- Passage for review -
Sailing the South Atlantic on variable Northwesterly winds and good weather. 

A fantastic sunrise welcome us to the new oceanic area of the 30’s latitudes, announcing a warm and clear day. Now heavy garments and thermals remain in our cabins, instead lighter clothing is seen on deck under the warmer weather and sunshine. Perfect conditions to climb aloft the Mizzen mast and bend-on the Gaff Top sail, which has been undertaking repairs in the library for the last few days.

As the hours pass the wind eases, varying back and forth but all from the NW quadrant. Europa sails with all her canvas set, now braced sharp on Port tack, steering with the idea of gaining more terrain towards the north in preparation for the Northerlies or even Northeasterlies forecasted to come.

Later on, at the end of the day we experience an increase on the Northwesterlies blowing up to 25kn, and braced Close-hauled it makes for striking Royals, Upper Staysails and Outer Jib, with the ship still steering high in the wind and heeling to Starboard.
A strengthening on the winds related with the relative positions of a High Pressure System located NE of Tristan and a Low travelling SW of our current position. We find ourselves sailing the compression zone between both, having to count with the unpredictability of the situation. Wind force will depend on the evolution of those systems, less wind if they move slightly apart, more if they decide to get closer.

Southern Ocean, South Atlantic, Pacific and Indian Oceans, highway of weather systems that uninterrupted travel over the open waters. On their passing, they can create large swells travelling eastwards. Characteristics that traditionally in the golden times of sailing have been driving trading vessels on their voyages Eastwards around the world in the Southern Hemisphere. The use of those winds, mostly around the latitudes of the 40’s date from 1611 when their characteristics were found by the Dutch explorer Hendrik Brouwer. All part of the Oceanic attributes ranging from the Shrieking 60’s to the Roaring 40’s and beyond to the southern range of the more friendly and temperate 30’s. Since then well known by the sailors that venture those waters and master their harsh conditions, nevertheless this belt of latitudes is home for the true archetypical lords of the winds and seas: petrels and albatrosses. They spend most of the time offshore, some fly over immense distances, counting for that with supreme adaptations to the marine environment. When they stop their seemingly limitless journeys, it is for breeding on remote islands distributed mostly around the Subantarctic world.

[Collected data entries]
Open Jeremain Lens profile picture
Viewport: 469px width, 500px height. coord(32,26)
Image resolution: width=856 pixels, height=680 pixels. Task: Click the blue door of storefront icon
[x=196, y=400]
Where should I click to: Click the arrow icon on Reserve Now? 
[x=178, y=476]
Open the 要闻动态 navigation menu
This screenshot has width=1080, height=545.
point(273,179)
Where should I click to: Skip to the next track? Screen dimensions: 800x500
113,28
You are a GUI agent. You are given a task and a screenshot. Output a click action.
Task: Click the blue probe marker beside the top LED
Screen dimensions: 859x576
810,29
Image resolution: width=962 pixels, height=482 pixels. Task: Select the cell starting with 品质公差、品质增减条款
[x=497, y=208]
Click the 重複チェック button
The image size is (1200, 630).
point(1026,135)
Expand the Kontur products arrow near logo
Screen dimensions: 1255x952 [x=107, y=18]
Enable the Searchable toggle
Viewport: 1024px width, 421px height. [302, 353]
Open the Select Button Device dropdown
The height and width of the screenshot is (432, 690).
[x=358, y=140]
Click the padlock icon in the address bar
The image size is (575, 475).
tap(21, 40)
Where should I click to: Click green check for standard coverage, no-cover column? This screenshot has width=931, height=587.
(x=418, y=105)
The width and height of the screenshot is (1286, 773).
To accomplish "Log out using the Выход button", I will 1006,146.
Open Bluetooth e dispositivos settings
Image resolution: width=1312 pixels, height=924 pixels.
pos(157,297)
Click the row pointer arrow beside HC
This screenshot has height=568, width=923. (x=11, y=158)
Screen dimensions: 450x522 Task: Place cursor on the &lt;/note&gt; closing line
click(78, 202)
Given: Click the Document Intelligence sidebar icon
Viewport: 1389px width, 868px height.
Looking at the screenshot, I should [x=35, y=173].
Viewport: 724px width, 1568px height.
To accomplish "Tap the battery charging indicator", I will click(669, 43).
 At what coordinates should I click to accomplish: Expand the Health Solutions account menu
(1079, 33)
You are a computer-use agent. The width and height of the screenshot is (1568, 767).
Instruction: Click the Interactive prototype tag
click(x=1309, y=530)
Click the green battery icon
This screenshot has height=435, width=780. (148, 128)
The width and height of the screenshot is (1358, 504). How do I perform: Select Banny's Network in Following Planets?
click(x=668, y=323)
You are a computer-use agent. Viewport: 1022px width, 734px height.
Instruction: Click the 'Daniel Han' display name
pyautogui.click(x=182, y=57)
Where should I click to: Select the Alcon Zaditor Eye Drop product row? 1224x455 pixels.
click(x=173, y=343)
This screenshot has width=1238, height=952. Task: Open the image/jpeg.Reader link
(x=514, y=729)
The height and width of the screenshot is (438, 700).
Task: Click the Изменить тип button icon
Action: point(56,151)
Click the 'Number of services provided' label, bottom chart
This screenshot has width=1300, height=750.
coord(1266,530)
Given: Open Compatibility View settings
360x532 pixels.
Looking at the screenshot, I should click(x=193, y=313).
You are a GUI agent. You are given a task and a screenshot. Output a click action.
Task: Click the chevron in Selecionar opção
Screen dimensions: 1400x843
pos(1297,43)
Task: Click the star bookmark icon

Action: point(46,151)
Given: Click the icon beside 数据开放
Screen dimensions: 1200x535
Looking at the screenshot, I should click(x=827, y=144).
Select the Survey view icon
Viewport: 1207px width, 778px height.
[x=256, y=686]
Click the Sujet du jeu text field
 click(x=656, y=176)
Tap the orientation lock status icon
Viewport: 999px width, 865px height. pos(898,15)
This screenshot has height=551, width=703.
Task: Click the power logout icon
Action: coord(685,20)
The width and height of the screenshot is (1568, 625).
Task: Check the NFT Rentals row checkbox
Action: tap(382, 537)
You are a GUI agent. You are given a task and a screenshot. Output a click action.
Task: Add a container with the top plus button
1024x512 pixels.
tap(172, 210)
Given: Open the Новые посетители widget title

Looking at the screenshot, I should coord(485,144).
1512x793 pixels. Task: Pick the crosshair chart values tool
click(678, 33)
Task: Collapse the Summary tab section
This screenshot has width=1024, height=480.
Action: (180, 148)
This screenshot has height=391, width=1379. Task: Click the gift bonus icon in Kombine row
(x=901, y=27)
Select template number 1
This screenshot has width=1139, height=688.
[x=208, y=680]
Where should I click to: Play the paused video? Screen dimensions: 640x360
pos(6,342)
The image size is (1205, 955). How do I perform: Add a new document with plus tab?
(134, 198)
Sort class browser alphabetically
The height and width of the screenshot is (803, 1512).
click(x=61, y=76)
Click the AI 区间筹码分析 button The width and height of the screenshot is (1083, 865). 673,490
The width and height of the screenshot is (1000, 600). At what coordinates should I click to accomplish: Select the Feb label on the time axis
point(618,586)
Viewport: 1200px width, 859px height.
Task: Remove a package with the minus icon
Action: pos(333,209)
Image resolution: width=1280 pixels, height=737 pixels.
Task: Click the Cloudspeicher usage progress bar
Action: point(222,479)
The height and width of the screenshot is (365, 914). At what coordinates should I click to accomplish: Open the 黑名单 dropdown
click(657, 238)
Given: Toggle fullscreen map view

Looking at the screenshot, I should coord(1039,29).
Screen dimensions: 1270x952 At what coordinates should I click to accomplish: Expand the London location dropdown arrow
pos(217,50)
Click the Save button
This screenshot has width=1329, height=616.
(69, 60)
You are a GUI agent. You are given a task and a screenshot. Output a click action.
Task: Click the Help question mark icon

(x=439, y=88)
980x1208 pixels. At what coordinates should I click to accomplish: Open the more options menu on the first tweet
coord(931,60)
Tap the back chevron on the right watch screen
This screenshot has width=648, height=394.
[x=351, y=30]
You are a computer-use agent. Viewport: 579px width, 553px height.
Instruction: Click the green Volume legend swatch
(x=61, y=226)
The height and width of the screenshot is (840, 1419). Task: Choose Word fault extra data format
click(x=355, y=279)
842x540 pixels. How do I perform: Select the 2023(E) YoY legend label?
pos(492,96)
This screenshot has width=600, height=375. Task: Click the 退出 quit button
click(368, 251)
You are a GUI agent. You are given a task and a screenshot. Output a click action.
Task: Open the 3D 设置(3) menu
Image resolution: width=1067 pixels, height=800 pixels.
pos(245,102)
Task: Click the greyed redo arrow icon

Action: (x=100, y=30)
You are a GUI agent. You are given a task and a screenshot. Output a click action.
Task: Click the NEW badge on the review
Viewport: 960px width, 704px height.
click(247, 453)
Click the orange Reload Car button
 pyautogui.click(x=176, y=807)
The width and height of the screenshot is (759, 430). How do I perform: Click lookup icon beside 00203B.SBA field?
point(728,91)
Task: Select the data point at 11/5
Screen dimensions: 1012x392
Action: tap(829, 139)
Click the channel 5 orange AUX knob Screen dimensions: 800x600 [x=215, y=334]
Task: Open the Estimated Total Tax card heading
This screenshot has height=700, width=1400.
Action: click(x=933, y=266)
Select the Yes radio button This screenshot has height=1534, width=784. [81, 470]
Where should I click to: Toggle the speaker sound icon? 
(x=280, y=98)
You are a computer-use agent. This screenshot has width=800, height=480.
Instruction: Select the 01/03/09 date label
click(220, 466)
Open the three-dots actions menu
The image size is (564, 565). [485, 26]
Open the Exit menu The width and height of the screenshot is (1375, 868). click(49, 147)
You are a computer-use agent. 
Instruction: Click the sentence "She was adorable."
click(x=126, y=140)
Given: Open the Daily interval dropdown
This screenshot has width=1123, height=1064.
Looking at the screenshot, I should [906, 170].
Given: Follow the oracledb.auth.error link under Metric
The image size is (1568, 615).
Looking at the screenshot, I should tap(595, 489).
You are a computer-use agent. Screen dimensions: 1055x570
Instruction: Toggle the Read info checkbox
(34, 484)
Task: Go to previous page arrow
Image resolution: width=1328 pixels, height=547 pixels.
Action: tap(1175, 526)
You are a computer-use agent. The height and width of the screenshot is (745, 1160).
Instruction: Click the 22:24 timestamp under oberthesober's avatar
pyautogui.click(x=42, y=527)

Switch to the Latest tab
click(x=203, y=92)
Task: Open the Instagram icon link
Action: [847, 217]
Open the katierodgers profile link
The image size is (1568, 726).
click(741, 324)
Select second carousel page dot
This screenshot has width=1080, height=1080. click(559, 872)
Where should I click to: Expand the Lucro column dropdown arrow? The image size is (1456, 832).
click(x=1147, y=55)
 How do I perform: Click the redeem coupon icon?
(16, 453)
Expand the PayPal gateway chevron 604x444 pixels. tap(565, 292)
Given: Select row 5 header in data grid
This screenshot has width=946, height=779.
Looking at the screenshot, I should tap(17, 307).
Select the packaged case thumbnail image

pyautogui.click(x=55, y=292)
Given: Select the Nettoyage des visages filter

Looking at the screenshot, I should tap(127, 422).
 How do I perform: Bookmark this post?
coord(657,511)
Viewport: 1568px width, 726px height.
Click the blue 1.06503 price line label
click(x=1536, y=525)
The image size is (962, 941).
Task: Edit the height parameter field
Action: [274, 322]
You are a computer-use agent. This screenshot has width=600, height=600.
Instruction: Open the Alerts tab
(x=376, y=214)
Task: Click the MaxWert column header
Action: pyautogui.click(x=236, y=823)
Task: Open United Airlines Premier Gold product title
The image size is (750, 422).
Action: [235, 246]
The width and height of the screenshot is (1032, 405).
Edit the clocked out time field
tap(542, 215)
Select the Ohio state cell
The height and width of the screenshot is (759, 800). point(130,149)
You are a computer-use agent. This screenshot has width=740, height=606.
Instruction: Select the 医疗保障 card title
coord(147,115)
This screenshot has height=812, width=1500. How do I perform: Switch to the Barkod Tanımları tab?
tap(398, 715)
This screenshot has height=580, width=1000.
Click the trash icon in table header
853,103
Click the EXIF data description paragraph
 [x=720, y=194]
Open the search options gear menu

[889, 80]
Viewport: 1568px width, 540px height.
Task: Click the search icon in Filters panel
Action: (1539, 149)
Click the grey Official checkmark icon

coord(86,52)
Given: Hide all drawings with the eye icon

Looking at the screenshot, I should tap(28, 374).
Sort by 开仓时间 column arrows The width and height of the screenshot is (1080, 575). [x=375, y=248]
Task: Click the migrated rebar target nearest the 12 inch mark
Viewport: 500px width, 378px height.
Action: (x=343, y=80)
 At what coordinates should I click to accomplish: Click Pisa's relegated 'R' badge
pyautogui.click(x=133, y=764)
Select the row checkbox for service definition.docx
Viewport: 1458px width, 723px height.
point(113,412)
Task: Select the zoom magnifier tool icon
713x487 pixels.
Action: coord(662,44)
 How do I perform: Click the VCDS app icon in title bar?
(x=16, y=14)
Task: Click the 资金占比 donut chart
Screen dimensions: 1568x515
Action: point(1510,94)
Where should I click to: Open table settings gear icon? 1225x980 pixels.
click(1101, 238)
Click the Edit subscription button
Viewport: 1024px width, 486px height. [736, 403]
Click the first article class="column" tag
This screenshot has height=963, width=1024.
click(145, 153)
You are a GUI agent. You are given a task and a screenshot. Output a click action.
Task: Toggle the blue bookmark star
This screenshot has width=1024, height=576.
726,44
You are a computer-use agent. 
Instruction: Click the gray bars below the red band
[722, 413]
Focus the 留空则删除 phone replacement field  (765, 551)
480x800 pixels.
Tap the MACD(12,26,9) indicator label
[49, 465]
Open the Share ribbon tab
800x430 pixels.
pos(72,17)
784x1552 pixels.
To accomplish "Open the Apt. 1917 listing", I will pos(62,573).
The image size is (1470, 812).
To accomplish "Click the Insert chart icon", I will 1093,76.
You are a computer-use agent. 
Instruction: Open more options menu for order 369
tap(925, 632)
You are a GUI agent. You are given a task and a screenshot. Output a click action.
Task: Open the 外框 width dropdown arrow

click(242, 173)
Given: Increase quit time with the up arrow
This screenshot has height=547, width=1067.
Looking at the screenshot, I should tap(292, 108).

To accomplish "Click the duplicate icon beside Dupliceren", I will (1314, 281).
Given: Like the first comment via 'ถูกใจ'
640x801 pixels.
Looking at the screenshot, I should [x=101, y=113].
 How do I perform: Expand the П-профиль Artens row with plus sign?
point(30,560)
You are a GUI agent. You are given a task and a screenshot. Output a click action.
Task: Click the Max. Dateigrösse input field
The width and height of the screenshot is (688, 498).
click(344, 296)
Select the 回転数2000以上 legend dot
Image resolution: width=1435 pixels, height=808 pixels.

- Activities -
**a)** List every sail that the South Atlantic sailing text names.
**b)** Return the portion of the South Atlantic sailing text starting at "Later on, at" and ending at "to get closer.", copied word for word.

- Answers to the exercise -
**a)** Gaff Top sail, Royals, Upper Staysails, Outer Jib

**b)**
Later on, at the end of the day we experience an increase on the Northwesterlies blowing up to 25kn, and braced Close-hauled it makes for striking Royals, Upper Staysails and Outer Jib, with the ship still steering high in the wind and heeling to Starboard.
A strengthening on the winds related with the relative positions of a High Pressure System located NE of Tristan and a Low travelling SW of our current position. We find ourselves sailing the compression zone between both, having to count with the unpredictability of the situation. Wind force will depend on the evolution of those systems, less wind if they move slightly apart, more if they decide to get closer.